[DATA RECORDS — start]

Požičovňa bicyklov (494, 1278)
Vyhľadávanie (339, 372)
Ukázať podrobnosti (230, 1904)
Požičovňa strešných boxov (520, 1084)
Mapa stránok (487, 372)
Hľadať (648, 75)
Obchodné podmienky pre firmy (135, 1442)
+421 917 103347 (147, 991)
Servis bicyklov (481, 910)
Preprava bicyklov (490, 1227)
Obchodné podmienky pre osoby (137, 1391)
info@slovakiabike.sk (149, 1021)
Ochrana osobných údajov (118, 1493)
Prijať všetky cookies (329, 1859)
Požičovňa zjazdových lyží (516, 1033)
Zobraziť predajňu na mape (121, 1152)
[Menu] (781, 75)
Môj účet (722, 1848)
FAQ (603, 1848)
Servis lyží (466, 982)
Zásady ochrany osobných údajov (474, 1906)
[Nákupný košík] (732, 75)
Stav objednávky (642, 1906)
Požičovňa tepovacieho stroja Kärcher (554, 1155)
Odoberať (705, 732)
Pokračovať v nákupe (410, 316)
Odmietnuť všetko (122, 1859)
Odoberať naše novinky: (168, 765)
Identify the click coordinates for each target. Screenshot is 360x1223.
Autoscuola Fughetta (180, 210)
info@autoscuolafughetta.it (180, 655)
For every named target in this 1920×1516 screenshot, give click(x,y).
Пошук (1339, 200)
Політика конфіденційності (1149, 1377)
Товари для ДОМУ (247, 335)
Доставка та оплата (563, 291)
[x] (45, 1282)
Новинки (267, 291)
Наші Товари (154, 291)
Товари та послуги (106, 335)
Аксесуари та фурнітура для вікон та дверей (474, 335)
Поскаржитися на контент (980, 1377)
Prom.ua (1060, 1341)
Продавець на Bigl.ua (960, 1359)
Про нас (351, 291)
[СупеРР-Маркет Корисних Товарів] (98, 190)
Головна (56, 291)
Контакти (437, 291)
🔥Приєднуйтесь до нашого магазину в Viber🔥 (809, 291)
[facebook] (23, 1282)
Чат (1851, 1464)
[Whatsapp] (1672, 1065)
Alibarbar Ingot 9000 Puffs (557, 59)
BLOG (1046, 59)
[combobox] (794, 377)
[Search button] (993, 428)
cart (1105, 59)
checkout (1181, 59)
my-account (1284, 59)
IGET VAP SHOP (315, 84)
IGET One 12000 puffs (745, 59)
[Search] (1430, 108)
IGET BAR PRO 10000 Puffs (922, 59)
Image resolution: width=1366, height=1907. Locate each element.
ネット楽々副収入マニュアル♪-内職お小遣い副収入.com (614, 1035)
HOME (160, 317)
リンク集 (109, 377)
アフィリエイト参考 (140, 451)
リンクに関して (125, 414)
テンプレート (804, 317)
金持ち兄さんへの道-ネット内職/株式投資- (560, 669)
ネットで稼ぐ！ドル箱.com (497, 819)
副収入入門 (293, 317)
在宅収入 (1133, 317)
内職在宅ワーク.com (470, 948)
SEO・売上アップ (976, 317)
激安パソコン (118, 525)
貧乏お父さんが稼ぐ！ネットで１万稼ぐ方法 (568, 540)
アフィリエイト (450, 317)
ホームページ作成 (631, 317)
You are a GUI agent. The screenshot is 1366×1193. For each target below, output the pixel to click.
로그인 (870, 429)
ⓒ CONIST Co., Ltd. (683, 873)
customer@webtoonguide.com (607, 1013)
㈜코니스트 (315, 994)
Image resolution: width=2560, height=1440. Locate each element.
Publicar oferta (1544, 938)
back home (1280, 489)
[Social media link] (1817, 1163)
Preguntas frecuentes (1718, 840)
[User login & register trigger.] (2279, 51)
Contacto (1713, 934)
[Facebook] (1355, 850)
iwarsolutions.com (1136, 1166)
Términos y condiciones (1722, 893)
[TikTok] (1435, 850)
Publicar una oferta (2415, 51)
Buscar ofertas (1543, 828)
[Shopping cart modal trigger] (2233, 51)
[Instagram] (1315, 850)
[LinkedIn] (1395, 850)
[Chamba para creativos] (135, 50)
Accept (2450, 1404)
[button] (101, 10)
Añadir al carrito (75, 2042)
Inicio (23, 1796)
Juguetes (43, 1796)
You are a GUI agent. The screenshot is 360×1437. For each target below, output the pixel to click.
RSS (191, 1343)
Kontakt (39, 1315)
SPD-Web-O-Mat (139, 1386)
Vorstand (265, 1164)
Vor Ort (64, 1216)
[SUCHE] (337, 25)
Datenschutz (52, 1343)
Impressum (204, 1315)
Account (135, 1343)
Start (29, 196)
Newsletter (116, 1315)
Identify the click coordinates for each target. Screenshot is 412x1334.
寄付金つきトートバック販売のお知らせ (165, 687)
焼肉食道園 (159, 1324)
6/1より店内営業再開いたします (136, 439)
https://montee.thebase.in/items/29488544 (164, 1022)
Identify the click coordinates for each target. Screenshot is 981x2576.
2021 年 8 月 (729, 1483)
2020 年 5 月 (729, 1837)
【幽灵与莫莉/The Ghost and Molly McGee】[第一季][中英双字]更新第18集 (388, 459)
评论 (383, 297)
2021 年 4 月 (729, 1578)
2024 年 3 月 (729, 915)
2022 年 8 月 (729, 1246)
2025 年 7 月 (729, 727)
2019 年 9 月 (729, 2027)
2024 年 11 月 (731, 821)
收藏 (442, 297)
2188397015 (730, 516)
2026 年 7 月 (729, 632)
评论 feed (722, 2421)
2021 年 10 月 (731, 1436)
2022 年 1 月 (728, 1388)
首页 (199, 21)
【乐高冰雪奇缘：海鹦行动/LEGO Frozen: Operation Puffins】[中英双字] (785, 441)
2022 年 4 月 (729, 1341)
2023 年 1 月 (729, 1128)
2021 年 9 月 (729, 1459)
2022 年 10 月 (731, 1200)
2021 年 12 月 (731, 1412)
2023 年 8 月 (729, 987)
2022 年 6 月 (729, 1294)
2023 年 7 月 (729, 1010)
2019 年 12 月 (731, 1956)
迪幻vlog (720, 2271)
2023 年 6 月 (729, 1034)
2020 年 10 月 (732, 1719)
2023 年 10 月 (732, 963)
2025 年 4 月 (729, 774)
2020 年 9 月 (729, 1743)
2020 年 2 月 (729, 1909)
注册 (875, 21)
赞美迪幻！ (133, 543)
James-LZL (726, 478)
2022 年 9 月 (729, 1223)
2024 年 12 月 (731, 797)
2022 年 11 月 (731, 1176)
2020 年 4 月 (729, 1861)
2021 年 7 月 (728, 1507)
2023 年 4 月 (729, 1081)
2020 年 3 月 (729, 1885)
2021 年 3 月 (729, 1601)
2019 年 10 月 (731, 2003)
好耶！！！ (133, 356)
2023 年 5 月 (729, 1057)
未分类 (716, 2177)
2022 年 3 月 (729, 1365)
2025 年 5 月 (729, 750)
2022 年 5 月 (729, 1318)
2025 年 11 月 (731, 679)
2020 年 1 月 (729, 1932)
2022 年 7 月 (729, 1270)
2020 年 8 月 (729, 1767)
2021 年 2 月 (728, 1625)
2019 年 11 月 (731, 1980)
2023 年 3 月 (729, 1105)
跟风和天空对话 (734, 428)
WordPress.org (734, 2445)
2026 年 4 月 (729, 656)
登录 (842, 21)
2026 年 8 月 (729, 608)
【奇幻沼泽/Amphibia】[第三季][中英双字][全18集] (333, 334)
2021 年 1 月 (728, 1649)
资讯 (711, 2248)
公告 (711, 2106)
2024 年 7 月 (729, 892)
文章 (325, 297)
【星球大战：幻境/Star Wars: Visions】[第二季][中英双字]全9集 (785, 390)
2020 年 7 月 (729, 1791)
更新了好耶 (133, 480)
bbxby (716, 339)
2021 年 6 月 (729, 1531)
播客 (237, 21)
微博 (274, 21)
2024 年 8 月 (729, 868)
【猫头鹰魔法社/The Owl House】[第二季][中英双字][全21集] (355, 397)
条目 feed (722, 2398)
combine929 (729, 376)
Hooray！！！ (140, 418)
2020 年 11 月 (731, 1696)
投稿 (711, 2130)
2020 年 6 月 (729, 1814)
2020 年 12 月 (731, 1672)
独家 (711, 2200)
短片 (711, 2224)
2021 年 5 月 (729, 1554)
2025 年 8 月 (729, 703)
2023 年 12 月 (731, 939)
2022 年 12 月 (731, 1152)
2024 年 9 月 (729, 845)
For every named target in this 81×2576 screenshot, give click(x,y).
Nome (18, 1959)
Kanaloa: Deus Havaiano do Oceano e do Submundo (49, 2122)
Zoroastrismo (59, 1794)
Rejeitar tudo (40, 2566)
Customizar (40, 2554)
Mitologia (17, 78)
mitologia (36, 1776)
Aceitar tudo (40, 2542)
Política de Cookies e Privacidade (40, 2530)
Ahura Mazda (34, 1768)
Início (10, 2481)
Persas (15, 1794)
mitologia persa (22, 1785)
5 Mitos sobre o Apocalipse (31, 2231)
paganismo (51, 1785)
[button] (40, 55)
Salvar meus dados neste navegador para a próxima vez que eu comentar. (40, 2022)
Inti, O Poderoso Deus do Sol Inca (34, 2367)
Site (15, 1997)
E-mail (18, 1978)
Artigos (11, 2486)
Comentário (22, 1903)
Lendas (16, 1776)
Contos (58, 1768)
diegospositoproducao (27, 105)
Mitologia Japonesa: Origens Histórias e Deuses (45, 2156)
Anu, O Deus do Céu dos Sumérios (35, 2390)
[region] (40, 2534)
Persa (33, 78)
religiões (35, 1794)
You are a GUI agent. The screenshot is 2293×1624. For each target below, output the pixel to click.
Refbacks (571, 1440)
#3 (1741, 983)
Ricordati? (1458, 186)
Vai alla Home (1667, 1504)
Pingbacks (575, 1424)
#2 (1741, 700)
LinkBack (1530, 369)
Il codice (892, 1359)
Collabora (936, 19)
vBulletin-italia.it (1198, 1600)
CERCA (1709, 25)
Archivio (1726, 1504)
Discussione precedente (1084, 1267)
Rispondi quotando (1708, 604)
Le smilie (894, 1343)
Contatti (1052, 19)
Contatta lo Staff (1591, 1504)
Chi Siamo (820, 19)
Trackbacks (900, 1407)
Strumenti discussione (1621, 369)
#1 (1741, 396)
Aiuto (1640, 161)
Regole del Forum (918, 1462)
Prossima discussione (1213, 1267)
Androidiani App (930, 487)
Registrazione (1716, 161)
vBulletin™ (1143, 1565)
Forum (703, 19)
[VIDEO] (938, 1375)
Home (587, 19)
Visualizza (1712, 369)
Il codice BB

[DATA RECORDS — finish]

◆ WHAT YOU HAVE TO DO ◆
Start with the line above that contains "Impressum (204, 1315)" and stop after the line that contains "6/1より店内営業再開いたします (136, 439)". Output those lines exactly, and only those.

◆ OUTPUT BELOW ◆
Impressum (204, 1315)
Account (135, 1343)
Start (29, 196)
Newsletter (116, 1315)
Identify the click coordinates for each target. Screenshot is 412x1334.
寄付金つきトートバック販売のお知らせ (165, 687)
焼肉食道園 (159, 1324)
6/1より店内営業再開いたします (136, 439)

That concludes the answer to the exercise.